LLMs in research activities (papers, grants, reports)
The ginni is out of the bottle, let's get our wishes straigtened out!
Looking back with the wisdom of the first quarter of another year, I am convinced that we learn to live with LLMs (Large Language Models) and AI. While they are still problematic to use in an unsupervised fashion, most people derive sufficient value from their use and will be using them increasingly to automate tasks, including scientific tasks. Having the luxury of executing repetitive tasks fast, and the illusion that these tasks were done correctly by the #LLMs, asking individuals to go back to 2019 is simply NOT going to happen. In this context, I feel that it makes perfect sense to maximize transparency and perhaps leverage the opportunity to up our scientific education game, by not only asking humans to declare the use of LLMs in their scientific activities, but also show HOW these products were used in a particular project. In a sense LLMs have/will become "materials and methods"of the years past and we should treat them and their output as such.
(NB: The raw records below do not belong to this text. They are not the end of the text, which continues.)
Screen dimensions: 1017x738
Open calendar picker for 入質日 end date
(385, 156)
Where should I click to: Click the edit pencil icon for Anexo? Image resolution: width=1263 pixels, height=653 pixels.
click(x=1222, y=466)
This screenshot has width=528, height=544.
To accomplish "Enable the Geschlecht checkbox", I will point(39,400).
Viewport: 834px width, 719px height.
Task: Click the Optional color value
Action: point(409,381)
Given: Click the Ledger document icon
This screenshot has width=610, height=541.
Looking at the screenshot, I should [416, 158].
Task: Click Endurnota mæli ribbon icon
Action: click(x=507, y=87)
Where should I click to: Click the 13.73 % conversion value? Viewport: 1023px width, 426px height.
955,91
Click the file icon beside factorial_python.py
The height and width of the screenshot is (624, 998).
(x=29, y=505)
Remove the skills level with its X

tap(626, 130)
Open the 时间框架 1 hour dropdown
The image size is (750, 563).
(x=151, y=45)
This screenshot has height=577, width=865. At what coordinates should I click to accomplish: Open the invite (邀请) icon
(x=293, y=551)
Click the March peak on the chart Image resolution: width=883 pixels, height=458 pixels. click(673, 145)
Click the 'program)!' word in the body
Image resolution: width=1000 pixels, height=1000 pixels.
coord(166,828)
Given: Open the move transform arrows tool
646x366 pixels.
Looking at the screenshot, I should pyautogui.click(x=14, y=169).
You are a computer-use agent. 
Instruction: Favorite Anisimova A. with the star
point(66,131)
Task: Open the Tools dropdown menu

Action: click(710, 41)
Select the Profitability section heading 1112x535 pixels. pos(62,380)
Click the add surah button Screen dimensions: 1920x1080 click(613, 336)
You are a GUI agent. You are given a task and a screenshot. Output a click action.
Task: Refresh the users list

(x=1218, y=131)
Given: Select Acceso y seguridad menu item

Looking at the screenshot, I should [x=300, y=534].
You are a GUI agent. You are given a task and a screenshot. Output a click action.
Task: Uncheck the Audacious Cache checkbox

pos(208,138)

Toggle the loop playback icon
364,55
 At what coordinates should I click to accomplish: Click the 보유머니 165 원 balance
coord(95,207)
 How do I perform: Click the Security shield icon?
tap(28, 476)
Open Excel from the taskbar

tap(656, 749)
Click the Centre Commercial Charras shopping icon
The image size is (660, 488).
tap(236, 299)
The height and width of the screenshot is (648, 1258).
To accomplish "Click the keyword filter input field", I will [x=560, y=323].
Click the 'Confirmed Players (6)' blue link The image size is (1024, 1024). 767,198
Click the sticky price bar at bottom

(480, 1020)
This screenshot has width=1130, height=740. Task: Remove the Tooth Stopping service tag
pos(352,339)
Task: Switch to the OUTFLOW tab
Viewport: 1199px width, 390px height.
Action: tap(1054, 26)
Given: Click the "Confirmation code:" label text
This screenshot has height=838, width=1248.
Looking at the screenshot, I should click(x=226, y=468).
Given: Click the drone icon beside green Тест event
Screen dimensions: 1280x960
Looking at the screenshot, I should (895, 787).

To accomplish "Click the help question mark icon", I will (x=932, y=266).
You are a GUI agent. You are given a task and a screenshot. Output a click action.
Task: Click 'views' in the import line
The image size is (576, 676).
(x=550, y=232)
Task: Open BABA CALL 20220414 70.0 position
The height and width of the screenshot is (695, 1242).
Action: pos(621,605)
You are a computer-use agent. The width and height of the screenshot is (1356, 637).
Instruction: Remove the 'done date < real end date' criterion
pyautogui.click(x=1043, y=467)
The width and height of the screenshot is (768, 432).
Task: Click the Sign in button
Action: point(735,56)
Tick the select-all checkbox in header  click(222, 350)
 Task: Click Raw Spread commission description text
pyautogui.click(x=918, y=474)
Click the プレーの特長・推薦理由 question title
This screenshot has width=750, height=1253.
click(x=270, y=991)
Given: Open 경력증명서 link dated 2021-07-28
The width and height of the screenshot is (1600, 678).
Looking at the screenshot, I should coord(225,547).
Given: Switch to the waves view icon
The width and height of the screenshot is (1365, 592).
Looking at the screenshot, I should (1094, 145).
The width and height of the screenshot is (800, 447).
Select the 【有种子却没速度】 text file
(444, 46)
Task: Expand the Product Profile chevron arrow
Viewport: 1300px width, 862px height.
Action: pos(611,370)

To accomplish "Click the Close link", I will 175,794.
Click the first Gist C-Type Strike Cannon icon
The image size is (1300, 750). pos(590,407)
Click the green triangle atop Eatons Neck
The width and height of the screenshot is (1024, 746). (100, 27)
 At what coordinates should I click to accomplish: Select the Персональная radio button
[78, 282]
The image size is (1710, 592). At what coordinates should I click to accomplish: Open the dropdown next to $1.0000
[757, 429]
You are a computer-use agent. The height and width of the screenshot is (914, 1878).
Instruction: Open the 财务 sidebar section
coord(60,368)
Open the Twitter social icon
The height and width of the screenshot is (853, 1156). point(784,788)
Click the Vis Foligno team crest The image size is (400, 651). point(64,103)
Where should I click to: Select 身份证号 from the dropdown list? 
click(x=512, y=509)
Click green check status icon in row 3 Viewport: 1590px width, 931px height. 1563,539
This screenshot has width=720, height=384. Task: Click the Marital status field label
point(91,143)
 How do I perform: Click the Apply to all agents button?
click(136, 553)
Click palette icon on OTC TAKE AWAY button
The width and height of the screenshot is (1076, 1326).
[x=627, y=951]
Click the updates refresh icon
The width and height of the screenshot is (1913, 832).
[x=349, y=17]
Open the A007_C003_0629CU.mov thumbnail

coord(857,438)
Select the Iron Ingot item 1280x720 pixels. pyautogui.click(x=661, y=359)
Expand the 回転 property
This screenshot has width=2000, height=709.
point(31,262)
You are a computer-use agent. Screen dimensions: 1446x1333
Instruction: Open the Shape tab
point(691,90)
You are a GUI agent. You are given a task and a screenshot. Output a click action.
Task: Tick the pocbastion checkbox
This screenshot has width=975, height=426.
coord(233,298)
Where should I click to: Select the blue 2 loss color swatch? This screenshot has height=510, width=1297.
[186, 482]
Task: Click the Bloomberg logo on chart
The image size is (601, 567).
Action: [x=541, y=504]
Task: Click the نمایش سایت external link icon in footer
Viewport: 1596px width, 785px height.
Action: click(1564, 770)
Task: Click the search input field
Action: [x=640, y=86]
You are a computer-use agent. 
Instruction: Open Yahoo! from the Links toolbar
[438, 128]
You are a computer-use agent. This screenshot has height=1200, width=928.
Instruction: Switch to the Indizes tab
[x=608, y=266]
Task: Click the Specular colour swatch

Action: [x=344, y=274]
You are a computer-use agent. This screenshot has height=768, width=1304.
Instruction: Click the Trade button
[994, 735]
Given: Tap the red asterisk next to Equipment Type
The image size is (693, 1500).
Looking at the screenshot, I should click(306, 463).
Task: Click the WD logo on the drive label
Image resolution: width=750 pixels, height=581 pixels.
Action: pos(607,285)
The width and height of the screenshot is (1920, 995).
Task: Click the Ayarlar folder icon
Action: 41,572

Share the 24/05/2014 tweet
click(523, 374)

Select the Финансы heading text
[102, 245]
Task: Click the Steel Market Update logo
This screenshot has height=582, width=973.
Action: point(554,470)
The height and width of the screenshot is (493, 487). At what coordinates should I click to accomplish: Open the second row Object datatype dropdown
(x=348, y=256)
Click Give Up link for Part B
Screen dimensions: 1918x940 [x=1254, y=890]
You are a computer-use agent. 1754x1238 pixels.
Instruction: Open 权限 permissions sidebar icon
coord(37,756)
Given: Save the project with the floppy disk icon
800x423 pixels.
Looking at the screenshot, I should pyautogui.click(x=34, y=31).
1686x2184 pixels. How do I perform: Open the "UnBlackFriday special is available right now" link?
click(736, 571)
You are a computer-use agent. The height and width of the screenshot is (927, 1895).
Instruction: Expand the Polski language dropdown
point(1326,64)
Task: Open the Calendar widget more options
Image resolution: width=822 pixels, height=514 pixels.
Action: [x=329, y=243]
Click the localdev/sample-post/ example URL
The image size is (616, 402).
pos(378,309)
From a practical perspective, declaring the utilization of LLMs could take the form of setting up repositories (#github/ #zenodo) etc that store the prompts used and the output received from the chatbot (including the chatbot version and the gateway used to converse with it). For example, if one were to use a chatbot to develop the plan for a scientific report and/or the first draft, the prompts and the output should be made public as research methods & supplementary material. Having access to this information, a third party could deploy standard differencing tools either automatically (e.g. as part of the review process) or even manually (post review phase) to show how the final product changed compared to the LLM output that was first received. Since most interactions with the AI chatbots are interactive, one could go one step further and include all iterations of prompting/response, as a form of “versioning” of the interaction. Even if one did not want to go down the fancy way, just contrasting the LLM output vs the final product would go miles to allow reviewers and the public at large to weigh the intellectual contribution of the human over the AI slop/hallucinations (or even AGI awesomeness😜, if you are in part of this “cult”). Watching how the product evolved, may provide some educational opportunities to our learners, many of whom did not go through their formative training WITHOUT an LLM and are thus addicted to simply using AI slop as the final product of assignments/reports or internal drafts(*). Learners may benefit by seeing how the tools are best used in practice to automate production of "research boilerplate" and maximize productivity, but without taking the human expert out of the equation. In case you are still not-convinced by my thesis, here is the non-nuanced version: LLMs are non-linear statistical analyzers and pattern generators; treating them as yet another piece of software that can increase productivity, while maintaining transparency of the software's contribution to the final product is just 2025’s version of versions of github repositories and preprint archives.
Here is a nuanced hope: by recording our iterative interactions with LLMs, and sharing these interactions *publicly* so that the human insights may further be ingested, we may actually solve the problem of training slop on AI slop. Since we cannot fight the use of the LLMs, let’s at least try to maximize their potential in improving our work in science in manner that is compatible with the traditions of transparency and openness of the field.
Disclaimer: I did not use any #LLMs to write this. I own the foolishness, naivete, grammatical and syntactic errors.
(*) This is actually a major problem at my daughter’s middle school.